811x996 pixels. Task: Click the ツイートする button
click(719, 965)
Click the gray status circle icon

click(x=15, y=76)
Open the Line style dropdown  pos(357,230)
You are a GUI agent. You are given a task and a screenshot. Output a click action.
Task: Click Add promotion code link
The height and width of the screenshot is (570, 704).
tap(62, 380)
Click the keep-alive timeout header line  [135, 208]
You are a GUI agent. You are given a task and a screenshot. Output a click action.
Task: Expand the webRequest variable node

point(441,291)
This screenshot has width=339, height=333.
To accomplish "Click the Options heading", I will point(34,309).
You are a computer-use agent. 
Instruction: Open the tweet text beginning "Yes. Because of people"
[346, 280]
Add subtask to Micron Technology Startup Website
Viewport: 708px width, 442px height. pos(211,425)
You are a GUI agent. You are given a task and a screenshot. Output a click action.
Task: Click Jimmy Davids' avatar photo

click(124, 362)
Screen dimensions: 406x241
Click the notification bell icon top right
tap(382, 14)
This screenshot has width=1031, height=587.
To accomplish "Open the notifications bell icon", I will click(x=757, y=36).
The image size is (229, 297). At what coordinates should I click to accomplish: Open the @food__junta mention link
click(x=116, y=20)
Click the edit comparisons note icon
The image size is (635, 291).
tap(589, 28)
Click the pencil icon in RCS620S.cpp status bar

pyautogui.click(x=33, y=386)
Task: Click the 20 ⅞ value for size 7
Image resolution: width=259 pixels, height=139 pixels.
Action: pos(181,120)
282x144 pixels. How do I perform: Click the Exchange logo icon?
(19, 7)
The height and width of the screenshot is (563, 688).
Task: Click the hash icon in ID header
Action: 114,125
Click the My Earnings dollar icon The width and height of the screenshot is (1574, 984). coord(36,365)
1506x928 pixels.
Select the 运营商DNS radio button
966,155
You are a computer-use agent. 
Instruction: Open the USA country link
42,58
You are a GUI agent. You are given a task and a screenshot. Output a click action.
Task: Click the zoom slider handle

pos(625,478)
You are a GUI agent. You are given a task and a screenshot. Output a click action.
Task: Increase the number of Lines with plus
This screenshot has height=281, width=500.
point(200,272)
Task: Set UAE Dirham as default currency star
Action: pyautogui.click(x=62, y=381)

• • •

Copy out the data above, word for word.

811x996 pixels. Task: Click the ツイートする button
click(719, 965)
Click the gray status circle icon

click(x=15, y=76)
Open the Line style dropdown  pos(357,230)
You are a GUI agent. You are given a task and a screenshot. Output a click action.
Task: Click Add promotion code link
The height and width of the screenshot is (570, 704).
tap(62, 380)
Click the keep-alive timeout header line  [135, 208]
You are a GUI agent. You are given a task and a screenshot. Output a click action.
Task: Expand the webRequest variable node

point(441,291)
This screenshot has width=339, height=333.
To accomplish "Click the Options heading", I will point(34,309).
You are a computer-use agent. 
Instruction: Open the tweet text beginning "Yes. Because of people"
[346, 280]
Add subtask to Micron Technology Startup Website
Viewport: 708px width, 442px height. pos(211,425)
You are a GUI agent. You are given a task and a screenshot. Output a click action.
Task: Click Jimmy Davids' avatar photo

click(124, 362)
Screen dimensions: 406x241
Click the notification bell icon top right
tap(382, 14)
This screenshot has width=1031, height=587.
To accomplish "Open the notifications bell icon", I will click(x=757, y=36).
The image size is (229, 297). At what coordinates should I click to accomplish: Open the @food__junta mention link
click(x=116, y=20)
Click the edit comparisons note icon
The image size is (635, 291).
tap(589, 28)
Click the pencil icon in RCS620S.cpp status bar

pyautogui.click(x=33, y=386)
Task: Click the 20 ⅞ value for size 7
Image resolution: width=259 pixels, height=139 pixels.
Action: pos(181,120)
282x144 pixels. How do I perform: Click the Exchange logo icon?
(19, 7)
The height and width of the screenshot is (563, 688).
Task: Click the hash icon in ID header
Action: 114,125
Click the My Earnings dollar icon The width and height of the screenshot is (1574, 984). coord(36,365)
1506x928 pixels.
Select the 运营商DNS radio button
966,155
You are a computer-use agent. 
Instruction: Open the USA country link
42,58
You are a GUI agent. You are given a task and a screenshot. Output a click action.
Task: Click the zoom slider handle

pos(625,478)
You are a GUI agent. You are given a task and a screenshot. Output a click action.
Task: Increase the number of Lines with plus
This screenshot has height=281, width=500.
point(200,272)
Task: Set UAE Dirham as default currency star
Action: pyautogui.click(x=62, y=381)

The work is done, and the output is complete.